Working Explanation: During the working phase, the nurse collects data by asking specific questions. Two types of questions are closed-ended and open-ended. Each type has a purpose; the nurse chooses which type will help solicit the appropriate information. The pre-interaction phase is prior to meeting with the client. The nurse review the client's medical records to collect important data. The beginning phase is the phase when introductions are exchanged and the purpose of the interaction is explained to the client. The closing phase is a time for summarizing information shared with the client and assessing any learning deficits.

The nurse learns that a client is unable to sleep because of high anxiety. On which category of health patterns should the nurse focus?

coping-stress-tolerance Explanation: The client's inability to sleep is being caused by anxiety which would be addressed within the coping-stress-tolerance category of the health pattern review. The client's anxiety is causing an issue within the category of sleep-rest. The client's anxiety would not be addressed within the activity-exercise or self-perception/self-concept categories within the health pattern review.

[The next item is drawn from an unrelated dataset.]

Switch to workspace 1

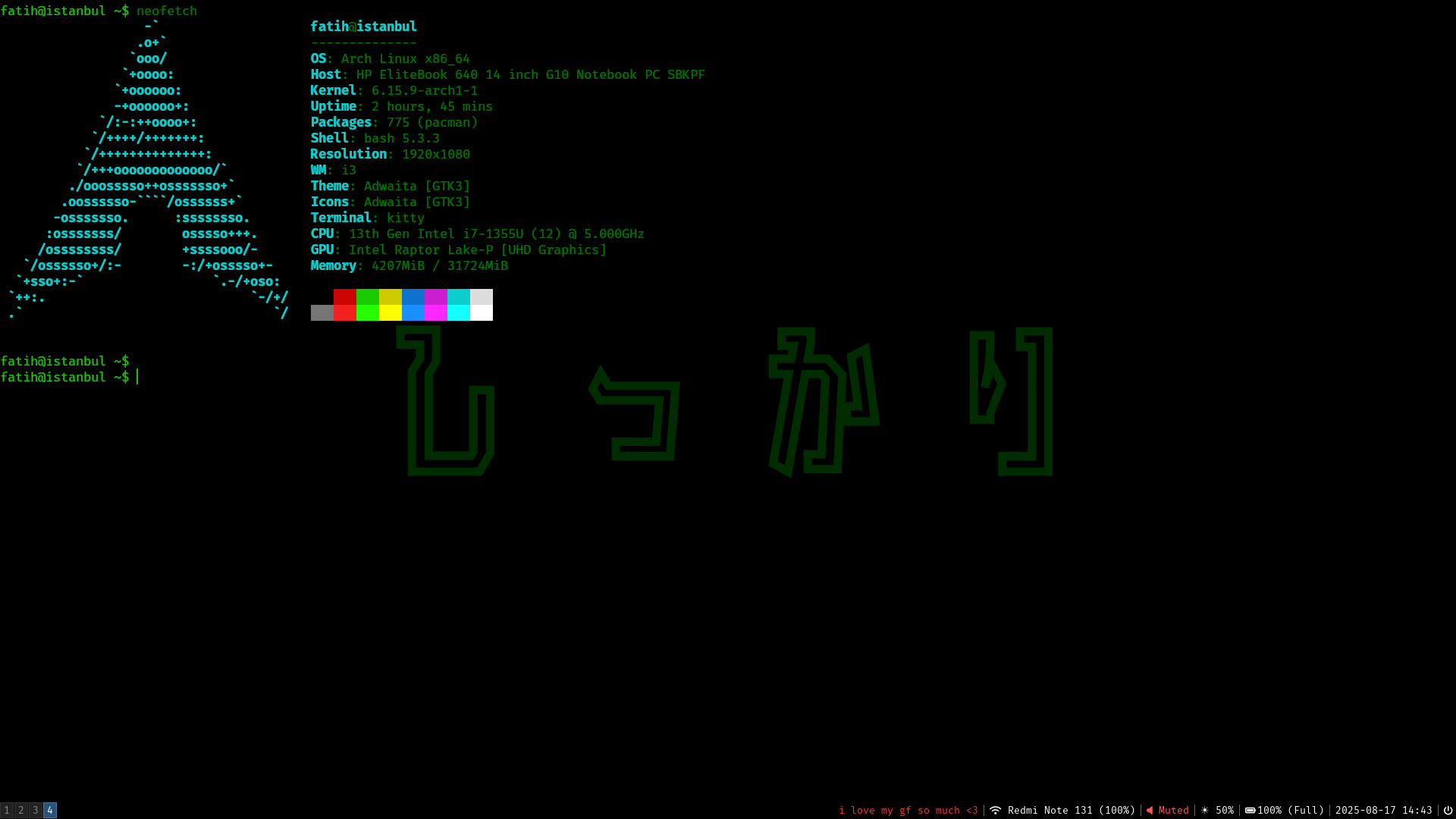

A client's spouse answers the interview questions and will not leave the examination room. What should the nurse suspect be occurring with the client?

physical abuse Explanation: Physical abuse should be considered if the partner tries to dominate the interview and will not leave the room. The spouse's behavior does not suggest low self-esteem or a cognitive or mental health disorder.

During a health history a client recalls the date when being first diagnosed with hypertension. Which term should the nurse use to categorize the quality of the client's data?

reliable Explanation: The client's memory is intact and would be considered reliable. The terms puzzling, concerning, and questionable would not apply because the client was able to provide an exact date.